(SUPPLIED MATERIAL Opens)
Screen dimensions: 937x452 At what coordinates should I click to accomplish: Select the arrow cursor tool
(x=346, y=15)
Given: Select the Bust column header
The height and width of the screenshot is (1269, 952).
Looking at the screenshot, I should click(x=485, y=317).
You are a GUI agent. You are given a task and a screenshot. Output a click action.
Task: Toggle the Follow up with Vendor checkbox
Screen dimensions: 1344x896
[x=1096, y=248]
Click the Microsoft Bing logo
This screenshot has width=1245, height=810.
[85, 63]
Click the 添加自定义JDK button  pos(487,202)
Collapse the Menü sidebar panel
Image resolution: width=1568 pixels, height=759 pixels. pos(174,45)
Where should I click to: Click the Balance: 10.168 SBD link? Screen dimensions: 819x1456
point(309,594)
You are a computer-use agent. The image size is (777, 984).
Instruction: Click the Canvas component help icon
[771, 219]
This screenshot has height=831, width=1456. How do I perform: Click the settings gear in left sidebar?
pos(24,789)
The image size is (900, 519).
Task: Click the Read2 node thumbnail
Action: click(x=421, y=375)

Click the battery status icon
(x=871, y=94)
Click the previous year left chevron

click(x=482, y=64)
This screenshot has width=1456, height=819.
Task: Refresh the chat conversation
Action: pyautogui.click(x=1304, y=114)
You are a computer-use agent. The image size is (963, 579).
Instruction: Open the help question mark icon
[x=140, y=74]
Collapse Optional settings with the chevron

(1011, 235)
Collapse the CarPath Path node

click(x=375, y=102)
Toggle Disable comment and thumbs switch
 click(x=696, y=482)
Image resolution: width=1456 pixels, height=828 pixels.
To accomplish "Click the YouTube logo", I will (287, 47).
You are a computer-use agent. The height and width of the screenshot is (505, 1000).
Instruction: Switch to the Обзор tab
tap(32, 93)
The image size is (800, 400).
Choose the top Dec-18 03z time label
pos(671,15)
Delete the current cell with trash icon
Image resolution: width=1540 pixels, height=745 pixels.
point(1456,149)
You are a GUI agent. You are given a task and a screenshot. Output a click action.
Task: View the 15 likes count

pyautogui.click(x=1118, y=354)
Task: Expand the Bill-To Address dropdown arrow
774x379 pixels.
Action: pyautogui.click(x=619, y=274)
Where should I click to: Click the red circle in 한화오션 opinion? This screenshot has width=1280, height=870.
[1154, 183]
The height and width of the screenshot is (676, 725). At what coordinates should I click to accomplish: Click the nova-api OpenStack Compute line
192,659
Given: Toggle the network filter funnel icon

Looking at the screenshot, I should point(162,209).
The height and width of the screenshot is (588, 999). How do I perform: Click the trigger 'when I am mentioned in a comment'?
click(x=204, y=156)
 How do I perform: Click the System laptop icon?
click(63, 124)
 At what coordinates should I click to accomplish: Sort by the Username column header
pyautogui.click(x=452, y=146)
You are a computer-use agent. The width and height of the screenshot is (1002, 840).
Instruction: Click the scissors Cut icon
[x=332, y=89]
(SUPPLIED MATERIAL Closes)
EXERCISE AIM
Up to and including the line with "You are a computer-use agent. The image size is (777, 984).", repeat the entries exactly, beginning at their first line.

YOUR SOLUTION
Screen dimensions: 937x452 At what coordinates should I click to accomplish: Select the arrow cursor tool
(x=346, y=15)
Given: Select the Bust column header
The height and width of the screenshot is (1269, 952).
Looking at the screenshot, I should click(x=485, y=317).
You are a GUI agent. You are given a task and a screenshot. Output a click action.
Task: Toggle the Follow up with Vendor checkbox
Screen dimensions: 1344x896
[x=1096, y=248]
Click the Microsoft Bing logo
This screenshot has width=1245, height=810.
[85, 63]
Click the 添加自定义JDK button  pos(487,202)
Collapse the Menü sidebar panel
Image resolution: width=1568 pixels, height=759 pixels. pos(174,45)
Where should I click to: Click the Balance: 10.168 SBD link? Screen dimensions: 819x1456
point(309,594)
You are a computer-use agent. The image size is (777, 984).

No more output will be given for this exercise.